__What to work on__. Can you copy out the records below line for line, keeping every character unchanged?
********
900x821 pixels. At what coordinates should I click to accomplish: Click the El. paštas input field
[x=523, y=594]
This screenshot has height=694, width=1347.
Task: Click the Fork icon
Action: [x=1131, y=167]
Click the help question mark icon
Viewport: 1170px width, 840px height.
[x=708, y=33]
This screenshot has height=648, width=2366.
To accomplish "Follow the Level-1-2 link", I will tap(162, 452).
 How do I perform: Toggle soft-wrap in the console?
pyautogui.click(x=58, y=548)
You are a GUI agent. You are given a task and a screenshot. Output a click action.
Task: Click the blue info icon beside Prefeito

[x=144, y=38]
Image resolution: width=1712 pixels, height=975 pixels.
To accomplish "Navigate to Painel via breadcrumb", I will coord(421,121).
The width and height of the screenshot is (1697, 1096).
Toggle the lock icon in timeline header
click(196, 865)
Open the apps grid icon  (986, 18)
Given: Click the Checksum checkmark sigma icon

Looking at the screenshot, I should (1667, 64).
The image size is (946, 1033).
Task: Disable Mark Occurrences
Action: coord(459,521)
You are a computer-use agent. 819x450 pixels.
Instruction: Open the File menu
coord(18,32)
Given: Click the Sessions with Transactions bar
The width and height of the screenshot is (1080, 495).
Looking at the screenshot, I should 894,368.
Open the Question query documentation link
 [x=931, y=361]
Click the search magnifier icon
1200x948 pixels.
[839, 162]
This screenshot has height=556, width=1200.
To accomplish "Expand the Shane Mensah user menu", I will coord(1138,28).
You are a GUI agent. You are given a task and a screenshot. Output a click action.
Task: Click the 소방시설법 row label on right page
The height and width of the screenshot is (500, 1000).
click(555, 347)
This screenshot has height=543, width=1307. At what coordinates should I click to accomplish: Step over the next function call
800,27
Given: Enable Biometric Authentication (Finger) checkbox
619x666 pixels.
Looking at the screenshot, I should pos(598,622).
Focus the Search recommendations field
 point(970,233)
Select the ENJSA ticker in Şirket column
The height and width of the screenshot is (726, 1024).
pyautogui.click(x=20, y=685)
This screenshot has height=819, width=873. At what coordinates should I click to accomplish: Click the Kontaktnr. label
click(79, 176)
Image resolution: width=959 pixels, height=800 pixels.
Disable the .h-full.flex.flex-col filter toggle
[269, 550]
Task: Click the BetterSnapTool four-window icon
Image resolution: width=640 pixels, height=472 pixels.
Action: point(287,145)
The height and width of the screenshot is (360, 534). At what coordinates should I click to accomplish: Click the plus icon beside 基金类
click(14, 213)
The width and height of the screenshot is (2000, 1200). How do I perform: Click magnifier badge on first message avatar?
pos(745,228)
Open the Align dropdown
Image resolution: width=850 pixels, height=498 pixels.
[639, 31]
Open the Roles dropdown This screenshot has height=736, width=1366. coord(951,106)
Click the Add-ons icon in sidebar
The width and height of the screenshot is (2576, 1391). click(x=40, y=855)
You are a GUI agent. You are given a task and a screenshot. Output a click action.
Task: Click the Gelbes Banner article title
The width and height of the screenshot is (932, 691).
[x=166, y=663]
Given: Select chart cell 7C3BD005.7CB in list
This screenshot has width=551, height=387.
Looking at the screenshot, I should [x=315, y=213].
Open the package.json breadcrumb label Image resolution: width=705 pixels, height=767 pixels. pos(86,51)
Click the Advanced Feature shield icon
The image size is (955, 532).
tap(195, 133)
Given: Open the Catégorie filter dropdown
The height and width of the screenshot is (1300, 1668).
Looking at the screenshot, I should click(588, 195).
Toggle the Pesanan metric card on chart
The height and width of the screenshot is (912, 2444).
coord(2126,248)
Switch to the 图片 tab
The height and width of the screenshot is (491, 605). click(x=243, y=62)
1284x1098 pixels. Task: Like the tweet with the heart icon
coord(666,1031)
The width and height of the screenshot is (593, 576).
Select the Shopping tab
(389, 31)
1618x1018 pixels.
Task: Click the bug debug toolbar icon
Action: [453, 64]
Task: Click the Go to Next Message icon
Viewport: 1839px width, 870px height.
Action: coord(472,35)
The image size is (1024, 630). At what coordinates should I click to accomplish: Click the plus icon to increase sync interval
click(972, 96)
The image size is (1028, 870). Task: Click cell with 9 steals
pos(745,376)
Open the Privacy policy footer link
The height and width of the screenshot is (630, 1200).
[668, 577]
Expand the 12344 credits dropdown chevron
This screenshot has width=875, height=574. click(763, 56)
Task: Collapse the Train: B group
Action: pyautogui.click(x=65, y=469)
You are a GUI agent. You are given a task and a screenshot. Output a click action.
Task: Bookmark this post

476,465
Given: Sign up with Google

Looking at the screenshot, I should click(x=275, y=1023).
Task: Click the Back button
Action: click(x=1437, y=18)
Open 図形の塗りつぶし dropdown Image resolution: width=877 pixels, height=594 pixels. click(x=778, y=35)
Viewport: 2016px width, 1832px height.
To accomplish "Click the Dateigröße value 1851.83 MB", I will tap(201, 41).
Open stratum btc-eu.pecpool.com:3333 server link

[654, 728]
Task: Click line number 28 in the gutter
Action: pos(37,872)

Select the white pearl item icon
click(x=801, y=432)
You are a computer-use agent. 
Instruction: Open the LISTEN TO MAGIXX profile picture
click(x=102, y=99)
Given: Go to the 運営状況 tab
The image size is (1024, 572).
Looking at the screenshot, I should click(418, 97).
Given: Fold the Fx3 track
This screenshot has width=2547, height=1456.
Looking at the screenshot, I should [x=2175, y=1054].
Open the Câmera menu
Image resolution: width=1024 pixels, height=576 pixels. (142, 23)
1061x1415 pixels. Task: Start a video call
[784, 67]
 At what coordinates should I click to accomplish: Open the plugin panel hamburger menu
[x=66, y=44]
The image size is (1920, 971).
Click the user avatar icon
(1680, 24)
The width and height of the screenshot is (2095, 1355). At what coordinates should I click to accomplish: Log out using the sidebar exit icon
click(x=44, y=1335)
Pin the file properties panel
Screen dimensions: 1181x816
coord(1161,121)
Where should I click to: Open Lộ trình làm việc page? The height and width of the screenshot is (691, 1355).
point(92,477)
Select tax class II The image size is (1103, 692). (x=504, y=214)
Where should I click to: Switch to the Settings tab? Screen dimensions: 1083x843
********
__Response to the task__.
900x821 pixels. At what coordinates should I click to accomplish: Click the El. paštas input field
[x=523, y=594]
This screenshot has height=694, width=1347.
Task: Click the Fork icon
Action: [x=1131, y=167]
Click the help question mark icon
Viewport: 1170px width, 840px height.
[x=708, y=33]
This screenshot has height=648, width=2366.
To accomplish "Follow the Level-1-2 link", I will tap(162, 452).
 How do I perform: Toggle soft-wrap in the console?
pyautogui.click(x=58, y=548)
You are a GUI agent. You are given a task and a screenshot. Output a click action.
Task: Click the blue info icon beside Prefeito

[x=144, y=38]
Image resolution: width=1712 pixels, height=975 pixels.
To accomplish "Navigate to Painel via breadcrumb", I will coord(421,121).
The width and height of the screenshot is (1697, 1096).
Toggle the lock icon in timeline header
click(196, 865)
Open the apps grid icon  (986, 18)
Given: Click the Checksum checkmark sigma icon

Looking at the screenshot, I should (1667, 64).
The image size is (946, 1033).
Task: Disable Mark Occurrences
Action: coord(459,521)
You are a computer-use agent. 819x450 pixels.
Instruction: Open the File menu
coord(18,32)
Given: Click the Sessions with Transactions bar
The width and height of the screenshot is (1080, 495).
Looking at the screenshot, I should 894,368.
Open the Question query documentation link
 [x=931, y=361]
Click the search magnifier icon
1200x948 pixels.
[839, 162]
This screenshot has height=556, width=1200.
To accomplish "Expand the Shane Mensah user menu", I will coord(1138,28).
You are a GUI agent. You are given a task and a screenshot. Output a click action.
Task: Click the 소방시설법 row label on right page
The height and width of the screenshot is (500, 1000).
click(555, 347)
This screenshot has height=543, width=1307. At what coordinates should I click to accomplish: Step over the next function call
800,27
Given: Enable Biometric Authentication (Finger) checkbox
619x666 pixels.
Looking at the screenshot, I should pos(598,622).
Focus the Search recommendations field
 point(970,233)
Select the ENJSA ticker in Şirket column
The height and width of the screenshot is (726, 1024).
pyautogui.click(x=20, y=685)
This screenshot has height=819, width=873. At what coordinates should I click to accomplish: Click the Kontaktnr. label
click(79, 176)
Image resolution: width=959 pixels, height=800 pixels.
Disable the .h-full.flex.flex-col filter toggle
[269, 550]
Task: Click the BetterSnapTool four-window icon
Image resolution: width=640 pixels, height=472 pixels.
Action: point(287,145)
The height and width of the screenshot is (360, 534). At what coordinates should I click to accomplish: Click the plus icon beside 基金类
click(14, 213)
The width and height of the screenshot is (2000, 1200). How do I perform: Click magnifier badge on first message avatar?
pos(745,228)
Open the Align dropdown
Image resolution: width=850 pixels, height=498 pixels.
[639, 31]
Open the Roles dropdown This screenshot has height=736, width=1366. coord(951,106)
Click the Add-ons icon in sidebar
The width and height of the screenshot is (2576, 1391). click(x=40, y=855)
You are a GUI agent. You are given a task and a screenshot. Output a click action.
Task: Click the Gelbes Banner article title
The width and height of the screenshot is (932, 691).
[x=166, y=663]
Given: Select chart cell 7C3BD005.7CB in list
This screenshot has width=551, height=387.
Looking at the screenshot, I should [x=315, y=213].
Open the package.json breadcrumb label Image resolution: width=705 pixels, height=767 pixels. pos(86,51)
Click the Advanced Feature shield icon
The image size is (955, 532).
tap(195, 133)
Given: Open the Catégorie filter dropdown
The height and width of the screenshot is (1300, 1668).
Looking at the screenshot, I should click(588, 195).
Toggle the Pesanan metric card on chart
The height and width of the screenshot is (912, 2444).
coord(2126,248)
Switch to the 图片 tab
The height and width of the screenshot is (491, 605). click(x=243, y=62)
1284x1098 pixels. Task: Like the tweet with the heart icon
coord(666,1031)
The width and height of the screenshot is (593, 576).
Select the Shopping tab
(389, 31)
1618x1018 pixels.
Task: Click the bug debug toolbar icon
Action: [453, 64]
Task: Click the Go to Next Message icon
Viewport: 1839px width, 870px height.
Action: coord(472,35)
The image size is (1024, 630). At what coordinates should I click to accomplish: Click the plus icon to increase sync interval
click(972, 96)
The image size is (1028, 870). Task: Click cell with 9 steals
pos(745,376)
Open the Privacy policy footer link
The height and width of the screenshot is (630, 1200).
[668, 577]
Expand the 12344 credits dropdown chevron
This screenshot has width=875, height=574. click(763, 56)
Task: Collapse the Train: B group
Action: pyautogui.click(x=65, y=469)
You are a GUI agent. You are given a task and a screenshot. Output a click action.
Task: Bookmark this post

476,465
Given: Sign up with Google

Looking at the screenshot, I should click(x=275, y=1023).
Task: Click the Back button
Action: click(x=1437, y=18)
Open 図形の塗りつぶし dropdown Image resolution: width=877 pixels, height=594 pixels. click(x=778, y=35)
Viewport: 2016px width, 1832px height.
To accomplish "Click the Dateigröße value 1851.83 MB", I will tap(201, 41).
Open stratum btc-eu.pecpool.com:3333 server link

[654, 728]
Task: Click line number 28 in the gutter
Action: pos(37,872)

Select the white pearl item icon
click(x=801, y=432)
You are a computer-use agent. 
Instruction: Open the LISTEN TO MAGIXX profile picture
click(x=102, y=99)
Given: Go to the 運営状況 tab
The image size is (1024, 572).
Looking at the screenshot, I should click(418, 97).
Given: Fold the Fx3 track
This screenshot has width=2547, height=1456.
Looking at the screenshot, I should [x=2175, y=1054].
Open the Câmera menu
Image resolution: width=1024 pixels, height=576 pixels. (142, 23)
1061x1415 pixels. Task: Start a video call
[784, 67]
 At what coordinates should I click to accomplish: Open the plugin panel hamburger menu
[x=66, y=44]
The image size is (1920, 971).
Click the user avatar icon
(1680, 24)
The width and height of the screenshot is (2095, 1355). At what coordinates should I click to accomplish: Log out using the sidebar exit icon
click(x=44, y=1335)
Pin the file properties panel
Screen dimensions: 1181x816
coord(1161,121)
Where should I click to: Open Lộ trình làm việc page? The height and width of the screenshot is (691, 1355).
point(92,477)
Select tax class II The image size is (1103, 692). (x=504, y=214)
Where should I click to: Switch to the Settings tab? Screen dimensions: 1083x843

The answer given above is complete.